Task directions – Below this line is a set of entries; quote exactly the lines from the line that contains "Publications (673, 56)" to the line that contains "814.459.8000 (1118, 1614)", both lines included.

Given records –
►
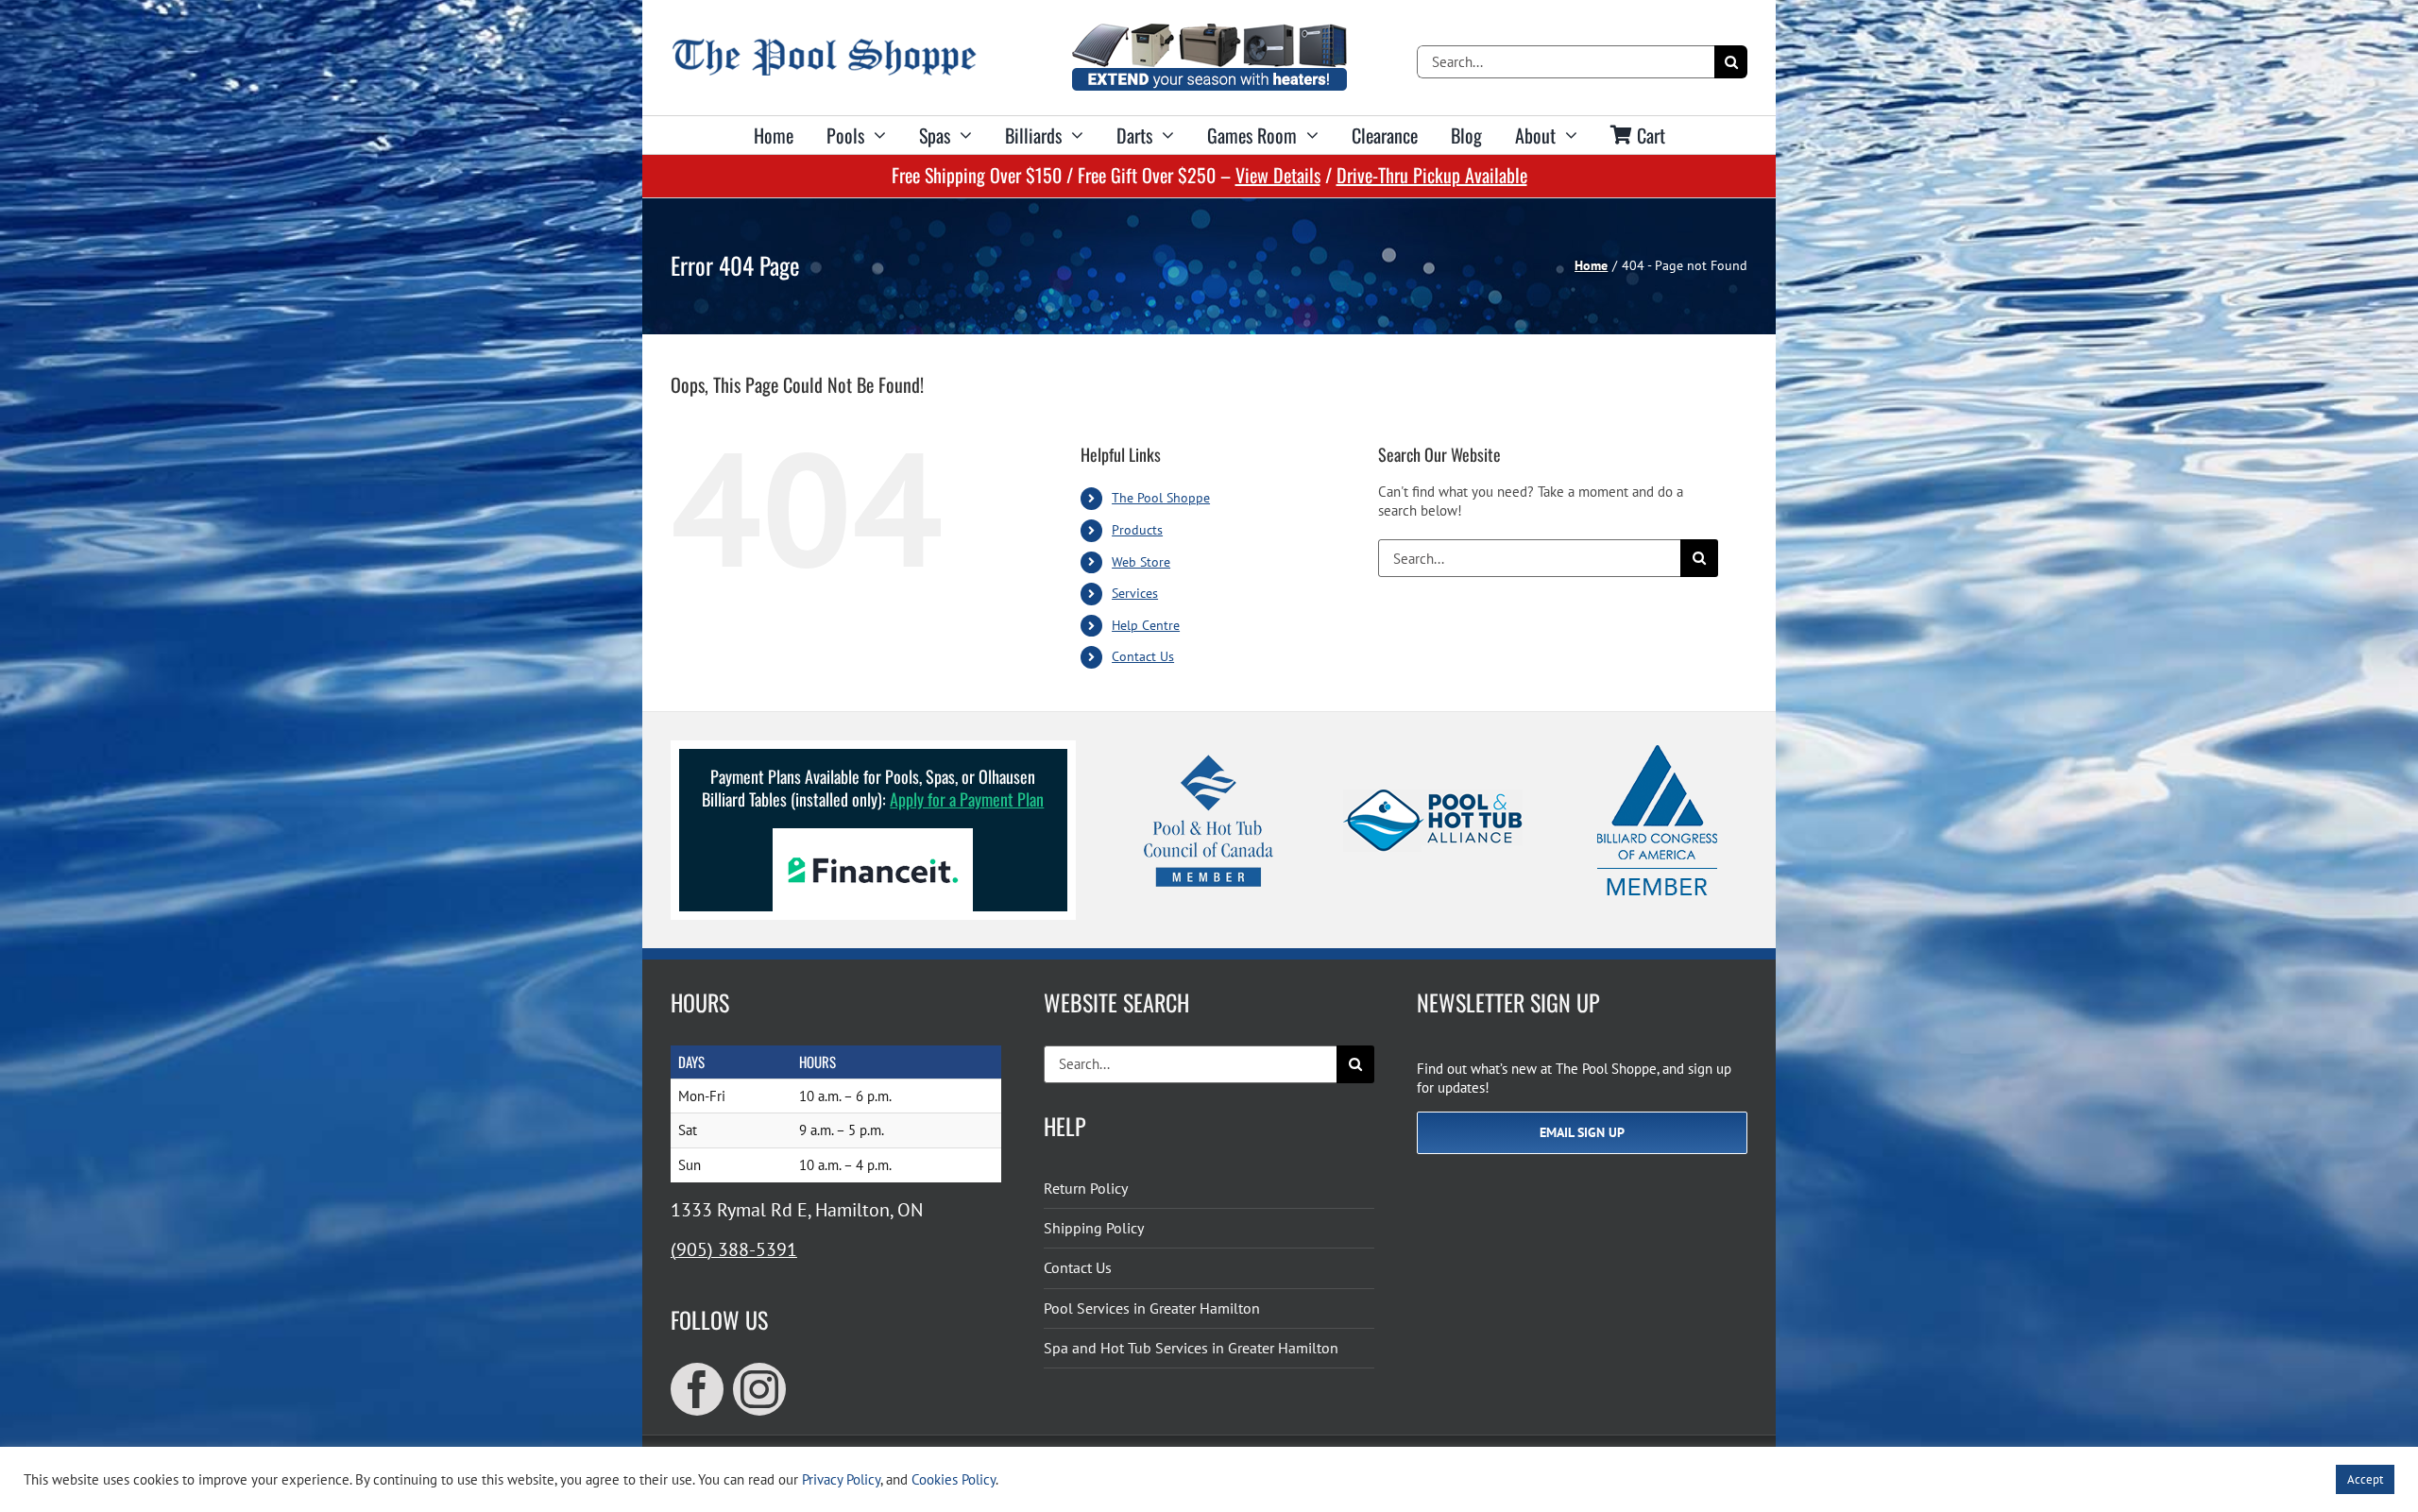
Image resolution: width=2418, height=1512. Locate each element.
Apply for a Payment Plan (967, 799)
◄
►
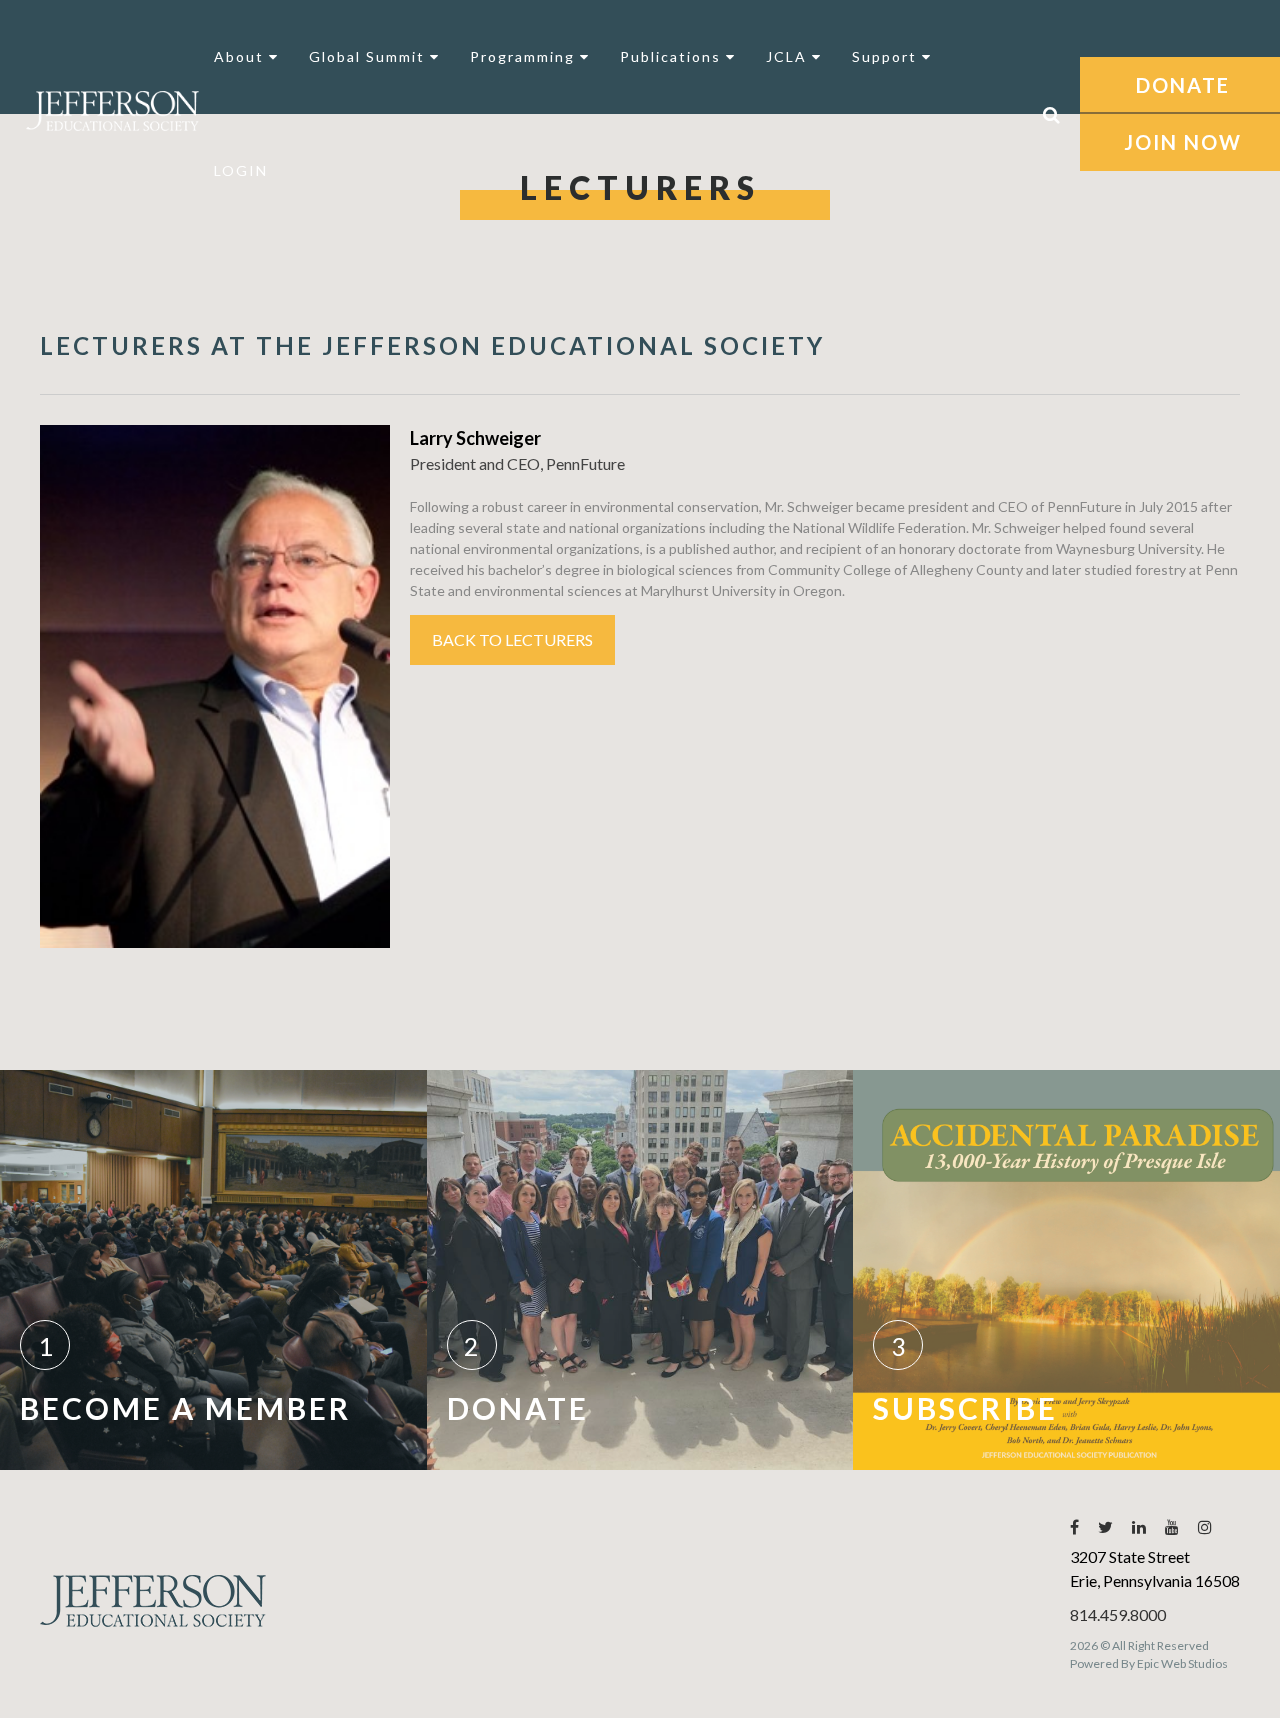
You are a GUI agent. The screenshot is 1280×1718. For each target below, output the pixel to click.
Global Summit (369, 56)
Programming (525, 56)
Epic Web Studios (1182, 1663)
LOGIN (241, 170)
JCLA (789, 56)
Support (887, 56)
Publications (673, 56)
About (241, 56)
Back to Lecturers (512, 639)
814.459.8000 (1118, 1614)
◄
►
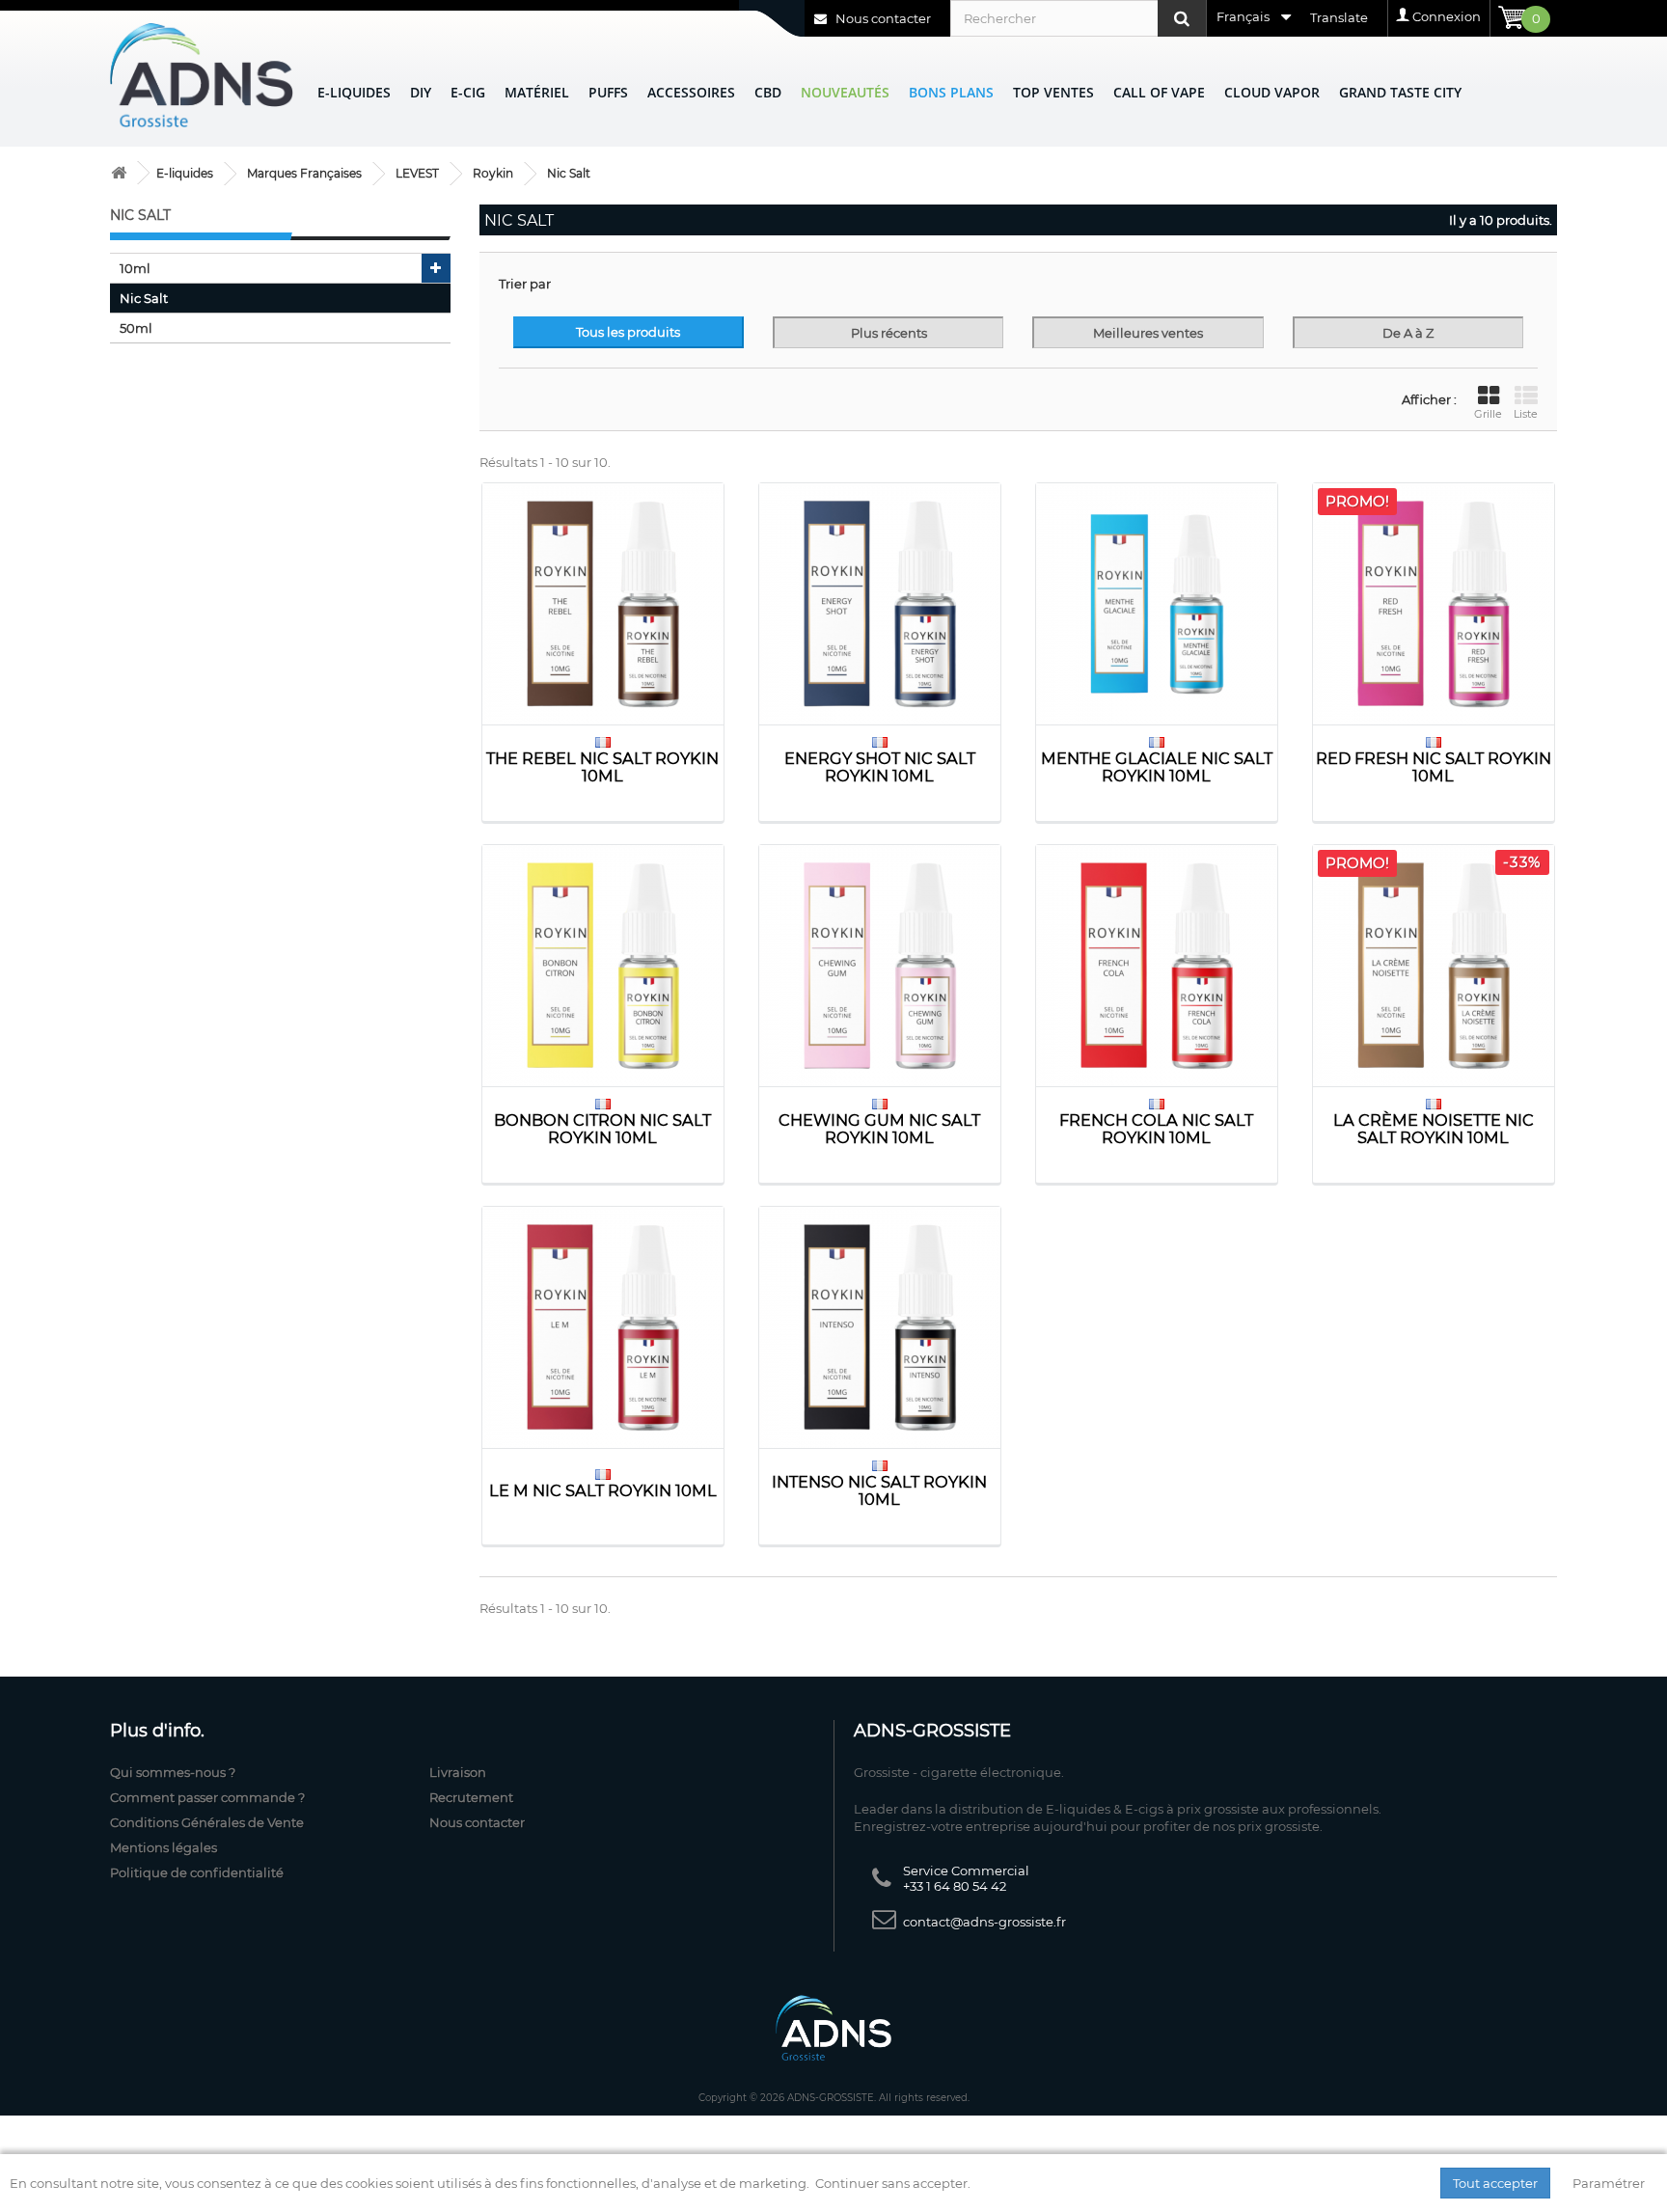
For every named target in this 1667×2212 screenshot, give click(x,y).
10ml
◄
Solution for this task –
Publications (673, 56)
About (241, 56)
Back to Lecturers (512, 639)
814.459.8000 (1118, 1614)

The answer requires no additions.